╭─ Entries shown

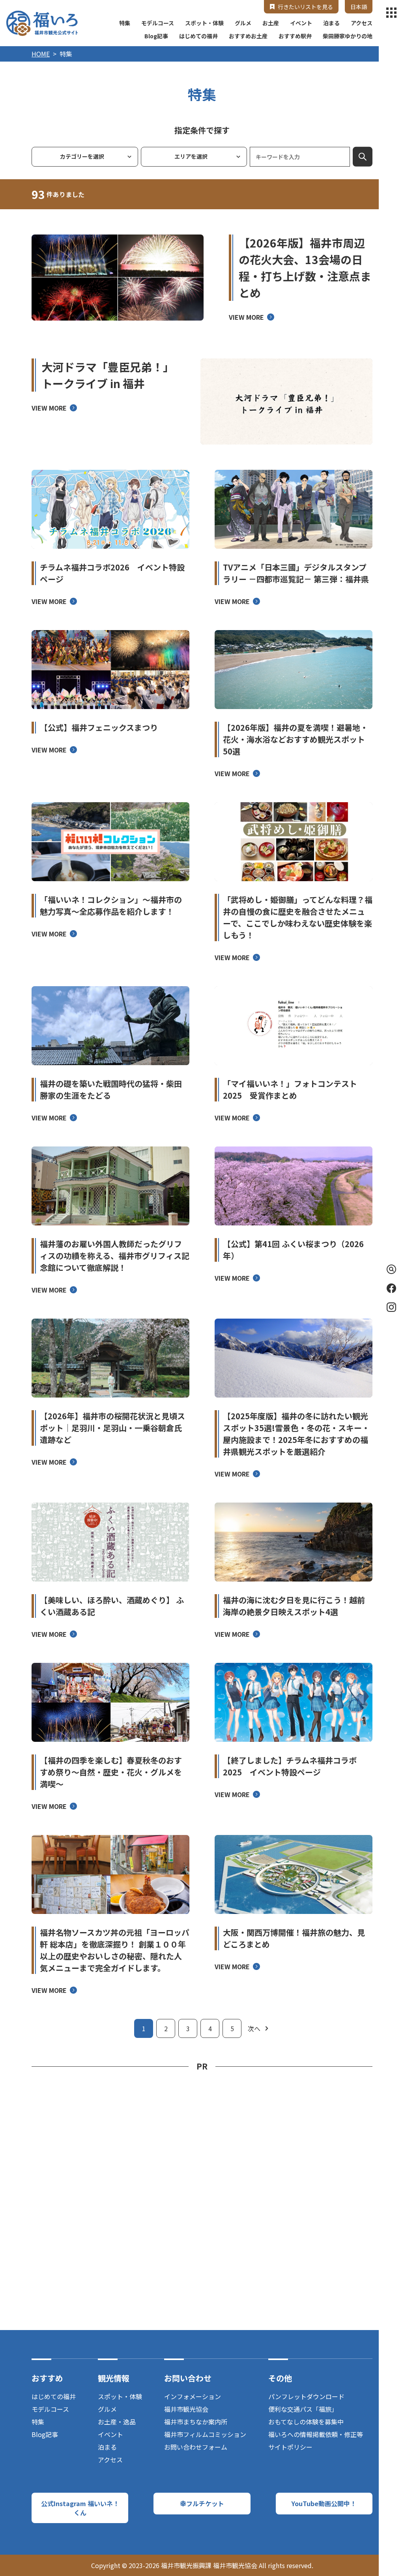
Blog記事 (156, 36)
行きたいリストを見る (305, 7)
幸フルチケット (202, 2503)
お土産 (270, 23)
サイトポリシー (290, 2447)
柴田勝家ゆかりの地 (347, 36)
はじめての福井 (198, 36)
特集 (124, 23)
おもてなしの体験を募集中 (306, 2421)
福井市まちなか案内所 (195, 2421)
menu (391, 12)
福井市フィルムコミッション (205, 2434)
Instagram (391, 1307)
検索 (362, 157)
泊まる (331, 23)
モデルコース (157, 23)
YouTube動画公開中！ (324, 2503)
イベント (301, 23)
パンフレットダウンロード (306, 2396)
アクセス (361, 23)
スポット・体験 (204, 23)
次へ (254, 2028)
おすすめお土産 (248, 36)
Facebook (391, 1288)
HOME (41, 53)
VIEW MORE (246, 317)
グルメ (243, 23)
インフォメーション (192, 2396)
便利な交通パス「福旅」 (303, 2409)
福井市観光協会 (186, 2409)
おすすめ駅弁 (295, 36)
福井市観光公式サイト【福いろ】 (42, 23)
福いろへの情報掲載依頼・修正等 (315, 2434)
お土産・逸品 (117, 2421)
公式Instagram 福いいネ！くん (80, 2508)
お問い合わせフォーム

╰─

In the answer, repeat exactly the lines from the top of the entries above through the line with "おすすめお土産 (248, 36)", and leave pictures out of it.

Blog記事 (156, 36)
行きたいリストを見る (305, 7)
幸フルチケット (202, 2503)
お土産 (270, 23)
サイトポリシー (290, 2447)
柴田勝家ゆかりの地 (347, 36)
はじめての福井 (198, 36)
特集 (124, 23)
おもてなしの体験を募集中 (306, 2421)
福井市まちなか案内所 (195, 2421)
menu (391, 12)
福井市フィルムコミッション (205, 2434)
Instagram (391, 1307)
検索 (362, 157)
泊まる (331, 23)
モデルコース (157, 23)
YouTube動画公開中！ (324, 2503)
イベント (301, 23)
パンフレットダウンロード (306, 2396)
アクセス (361, 23)
スポット・体験 (204, 23)
次へ (254, 2028)
おすすめお土産 (248, 36)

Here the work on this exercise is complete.